*BRIEF A*
In the ferrous scrap report, how many tons of ferrous scrap did Chinese mills bring in back in 2009?
*BRIEF B*
Which countries does the ferrous scrap report name?

*EXCERPTED PASSAGE*
================================
Steelmakers in China have not surged into the global ferrous scrap market in 2021, but panelists at the online Bureau of International Recycling (BIR) World Recycling Convention Ferrous Division meeting said initial tests have shown scrap is making it through the inspection and customs process.
Lim Kok Jiak (LKJ), a senior bulk trader based in Singapore with China-based Zhejiang Metals & Material Co., said he and other buyers shipping to China have purchased materials predominantly from Japan and South Korea because of the proximity of those markets, and familiarity with companies doing business in those two nations.
Because Japanese and South Korean steelmakers (who also trade scrap) tend to have offices in China, buyers based in that nation “feel very safe to buy from them,” said Lim. With the Chinese government having created its own new ferrous scrap standards not yet familiar to the rest of the world, “We wanted to work with big companies,” said Lim, so if questions arose, “We know who to find.”
Lim said Chinese buyers are largely satisfied that higher grades of ferrous scrap can now make it into China, although he also characterized buyers there as price-sensitive, and wiling to stay out of the global market if sufficient domestic scrap can be procured within China—even if it is of a lower quality.
Future buying from China could be more aggressive, said Lim. “Going forward, China is encouraging this carbon neutrality,” he commented. In addition to more electric arc furnace (EAF) capacity being added, even operators of basic oxygen furnace (BOF) mills and blast furnaces are looking at ways to increase their scrap use. “I think it will definitely drive up prices globally for scrap,” he remarked.
Shippers from the United States and Europe will likely be approached by Chinese mills, who back in 2009 brought in some 26 million tons of ferrous scrap. As they return to the market with new government-imposed standards, Lim recommended sellers first “try plate and structural [P&S} and shredded” grades, as “these two materials have already been cleared” at some ports.
================================
*DATASET CONTENT*
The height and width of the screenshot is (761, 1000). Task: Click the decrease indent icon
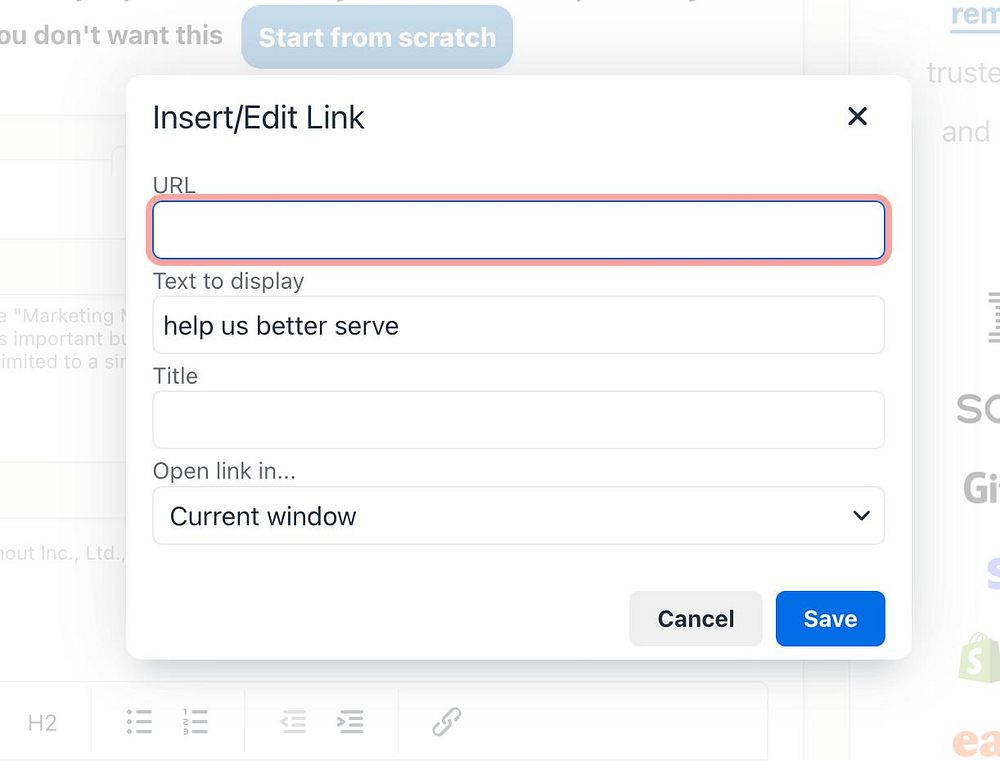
================================
*FULL RESPONSE A*
Some 26 million tons.

*FULL RESPONSE B*
China, Singapore, Japan, South Korea, United States